PROBLEM DETAILS: Pictures aside, output each record exactly.

RECORDS FOR THE EXERCISE START

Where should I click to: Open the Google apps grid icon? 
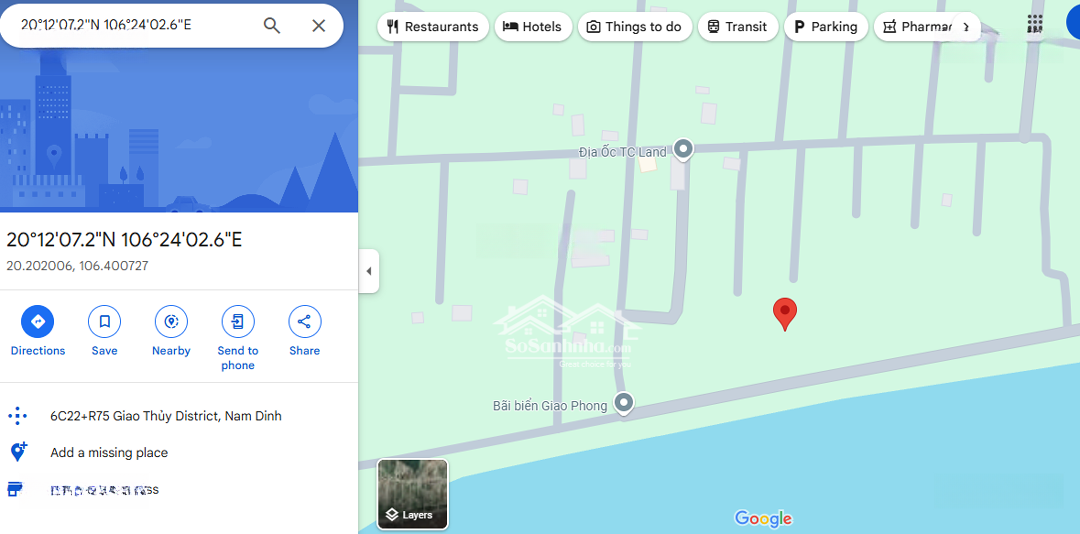pos(1035,24)
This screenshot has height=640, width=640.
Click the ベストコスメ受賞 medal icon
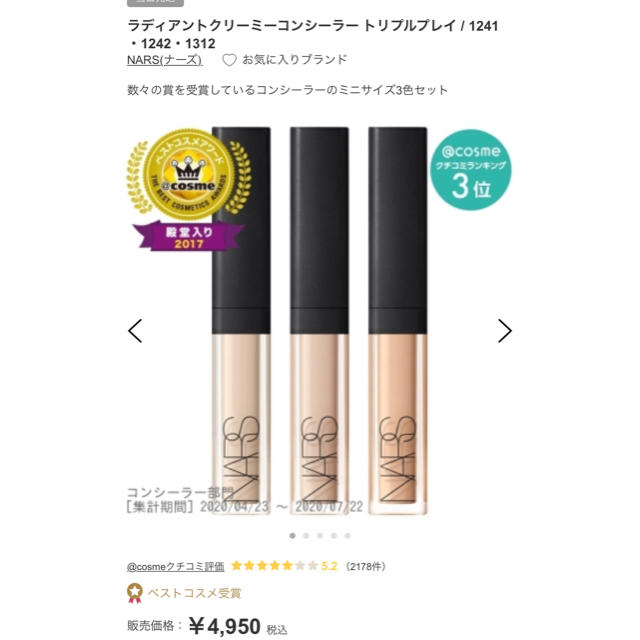[135, 593]
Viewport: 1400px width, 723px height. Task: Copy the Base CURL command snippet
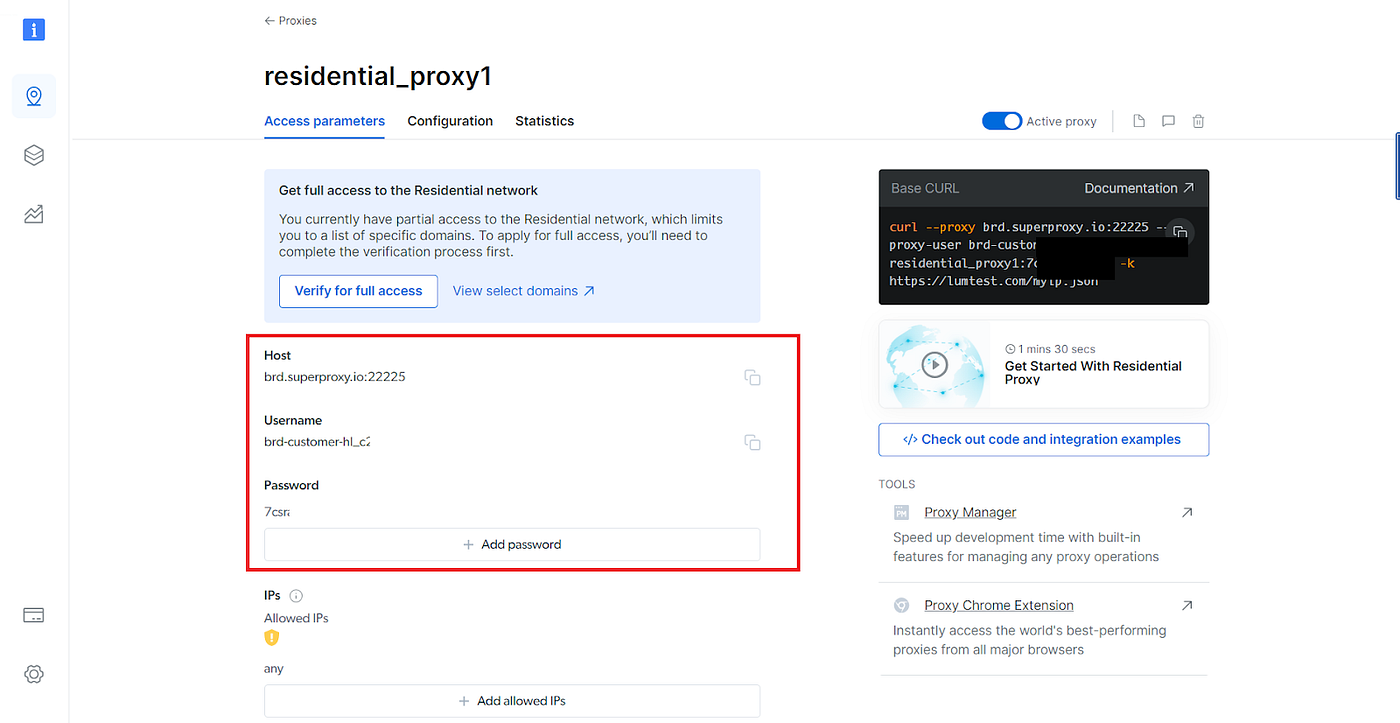pos(1178,232)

RECORDS FOR THE EXERCISE END

SOLUTION TO THE PROBLEM:
Where should I click to: Open the Google apps grid icon? 
pos(1035,24)
This screenshot has height=640, width=640.
Click the ベストコスメ受賞 medal icon
[135, 593]
Viewport: 1400px width, 723px height. Task: Copy the Base CURL command snippet
pos(1178,232)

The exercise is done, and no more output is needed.